Segment Start: DATA RECORDS

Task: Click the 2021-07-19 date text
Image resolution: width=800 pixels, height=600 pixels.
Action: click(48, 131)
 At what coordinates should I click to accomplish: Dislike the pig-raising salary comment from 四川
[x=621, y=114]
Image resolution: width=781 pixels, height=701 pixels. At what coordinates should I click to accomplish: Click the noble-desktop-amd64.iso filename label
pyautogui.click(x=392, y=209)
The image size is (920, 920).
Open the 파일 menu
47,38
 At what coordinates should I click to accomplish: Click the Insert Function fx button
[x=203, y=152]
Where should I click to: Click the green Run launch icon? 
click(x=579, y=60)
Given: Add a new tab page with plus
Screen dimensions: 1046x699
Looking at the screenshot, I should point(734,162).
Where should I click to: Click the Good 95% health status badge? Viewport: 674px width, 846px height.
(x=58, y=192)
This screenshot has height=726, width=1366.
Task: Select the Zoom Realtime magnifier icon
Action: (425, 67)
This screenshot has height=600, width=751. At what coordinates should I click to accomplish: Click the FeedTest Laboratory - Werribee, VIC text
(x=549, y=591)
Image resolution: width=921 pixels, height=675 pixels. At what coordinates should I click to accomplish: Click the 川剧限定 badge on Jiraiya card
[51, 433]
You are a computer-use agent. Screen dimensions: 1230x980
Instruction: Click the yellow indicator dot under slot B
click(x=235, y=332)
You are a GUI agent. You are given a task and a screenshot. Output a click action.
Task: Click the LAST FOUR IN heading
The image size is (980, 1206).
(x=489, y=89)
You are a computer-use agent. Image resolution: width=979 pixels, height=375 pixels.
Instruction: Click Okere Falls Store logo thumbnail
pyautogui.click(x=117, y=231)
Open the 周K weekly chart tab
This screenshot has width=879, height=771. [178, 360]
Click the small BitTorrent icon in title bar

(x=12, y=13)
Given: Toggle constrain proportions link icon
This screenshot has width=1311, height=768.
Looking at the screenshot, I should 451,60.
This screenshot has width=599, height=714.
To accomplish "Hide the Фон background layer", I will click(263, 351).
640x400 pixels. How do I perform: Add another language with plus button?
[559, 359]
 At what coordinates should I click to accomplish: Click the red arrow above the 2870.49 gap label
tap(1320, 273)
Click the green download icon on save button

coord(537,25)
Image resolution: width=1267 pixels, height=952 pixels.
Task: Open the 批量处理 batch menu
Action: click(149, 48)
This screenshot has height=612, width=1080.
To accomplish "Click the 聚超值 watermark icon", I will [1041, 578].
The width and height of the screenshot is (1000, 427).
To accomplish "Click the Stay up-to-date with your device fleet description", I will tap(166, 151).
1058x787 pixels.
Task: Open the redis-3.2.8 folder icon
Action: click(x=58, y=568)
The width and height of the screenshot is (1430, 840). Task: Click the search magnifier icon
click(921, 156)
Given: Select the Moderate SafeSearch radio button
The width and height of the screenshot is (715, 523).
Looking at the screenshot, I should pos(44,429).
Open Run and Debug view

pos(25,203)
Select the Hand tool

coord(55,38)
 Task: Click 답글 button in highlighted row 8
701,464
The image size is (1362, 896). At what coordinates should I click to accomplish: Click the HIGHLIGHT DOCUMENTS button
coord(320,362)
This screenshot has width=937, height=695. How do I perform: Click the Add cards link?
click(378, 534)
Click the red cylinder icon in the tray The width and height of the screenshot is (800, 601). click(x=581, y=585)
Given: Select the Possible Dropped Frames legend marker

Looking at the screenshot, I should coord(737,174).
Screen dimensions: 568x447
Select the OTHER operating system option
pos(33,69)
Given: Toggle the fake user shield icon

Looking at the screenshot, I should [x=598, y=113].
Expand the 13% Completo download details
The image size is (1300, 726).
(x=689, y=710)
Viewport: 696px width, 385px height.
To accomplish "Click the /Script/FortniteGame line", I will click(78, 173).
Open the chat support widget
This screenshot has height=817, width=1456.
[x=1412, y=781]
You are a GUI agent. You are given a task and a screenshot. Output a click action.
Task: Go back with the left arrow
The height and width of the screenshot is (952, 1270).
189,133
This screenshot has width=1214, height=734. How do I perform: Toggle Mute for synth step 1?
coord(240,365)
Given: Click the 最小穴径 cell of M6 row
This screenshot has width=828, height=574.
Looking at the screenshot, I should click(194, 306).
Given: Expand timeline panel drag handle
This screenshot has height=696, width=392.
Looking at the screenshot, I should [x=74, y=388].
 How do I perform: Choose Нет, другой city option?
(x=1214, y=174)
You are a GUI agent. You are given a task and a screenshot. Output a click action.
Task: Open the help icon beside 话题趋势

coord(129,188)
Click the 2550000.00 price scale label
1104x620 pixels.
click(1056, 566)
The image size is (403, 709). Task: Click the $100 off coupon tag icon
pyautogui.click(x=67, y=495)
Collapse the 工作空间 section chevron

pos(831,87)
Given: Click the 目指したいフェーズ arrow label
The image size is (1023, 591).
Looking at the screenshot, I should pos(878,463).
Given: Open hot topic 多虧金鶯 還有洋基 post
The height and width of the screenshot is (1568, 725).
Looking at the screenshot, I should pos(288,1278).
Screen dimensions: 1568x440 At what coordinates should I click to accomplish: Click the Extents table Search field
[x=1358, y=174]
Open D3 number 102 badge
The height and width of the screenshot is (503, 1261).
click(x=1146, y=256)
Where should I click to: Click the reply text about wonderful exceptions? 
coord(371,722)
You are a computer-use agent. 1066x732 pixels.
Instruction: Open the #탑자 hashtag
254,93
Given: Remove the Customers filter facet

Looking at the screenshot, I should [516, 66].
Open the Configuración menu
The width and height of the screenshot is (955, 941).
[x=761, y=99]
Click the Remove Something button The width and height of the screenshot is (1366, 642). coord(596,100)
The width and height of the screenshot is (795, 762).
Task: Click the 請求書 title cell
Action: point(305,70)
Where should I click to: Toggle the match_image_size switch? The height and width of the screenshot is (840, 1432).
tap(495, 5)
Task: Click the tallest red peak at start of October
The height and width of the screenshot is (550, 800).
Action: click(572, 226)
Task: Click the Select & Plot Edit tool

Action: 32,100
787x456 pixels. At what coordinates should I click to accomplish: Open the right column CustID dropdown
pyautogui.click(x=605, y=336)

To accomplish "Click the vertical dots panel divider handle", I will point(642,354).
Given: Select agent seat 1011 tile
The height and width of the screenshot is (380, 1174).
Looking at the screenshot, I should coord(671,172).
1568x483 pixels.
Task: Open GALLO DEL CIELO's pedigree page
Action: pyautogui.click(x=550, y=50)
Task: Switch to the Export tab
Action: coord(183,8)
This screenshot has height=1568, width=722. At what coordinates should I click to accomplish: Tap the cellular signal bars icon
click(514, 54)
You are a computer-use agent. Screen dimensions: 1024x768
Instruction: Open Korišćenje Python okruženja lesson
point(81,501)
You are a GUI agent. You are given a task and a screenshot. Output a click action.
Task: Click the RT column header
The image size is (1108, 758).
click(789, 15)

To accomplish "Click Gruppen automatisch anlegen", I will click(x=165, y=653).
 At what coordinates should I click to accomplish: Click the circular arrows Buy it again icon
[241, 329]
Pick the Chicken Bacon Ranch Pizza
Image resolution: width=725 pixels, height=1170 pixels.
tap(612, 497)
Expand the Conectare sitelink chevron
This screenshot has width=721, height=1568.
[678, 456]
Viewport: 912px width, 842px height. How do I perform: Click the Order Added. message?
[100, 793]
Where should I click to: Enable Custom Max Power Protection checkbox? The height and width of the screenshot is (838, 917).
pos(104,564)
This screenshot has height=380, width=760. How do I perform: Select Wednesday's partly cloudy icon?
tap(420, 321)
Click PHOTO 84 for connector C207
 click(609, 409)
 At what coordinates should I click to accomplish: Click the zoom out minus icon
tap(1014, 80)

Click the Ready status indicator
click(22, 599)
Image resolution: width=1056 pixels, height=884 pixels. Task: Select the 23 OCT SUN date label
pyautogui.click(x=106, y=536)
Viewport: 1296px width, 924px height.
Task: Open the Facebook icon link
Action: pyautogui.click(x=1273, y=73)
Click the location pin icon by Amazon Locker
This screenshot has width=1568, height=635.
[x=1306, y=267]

Segment End: DATA RECORDS

Please give the number of lines in the listing above where "handle" appears, and nothing else.

2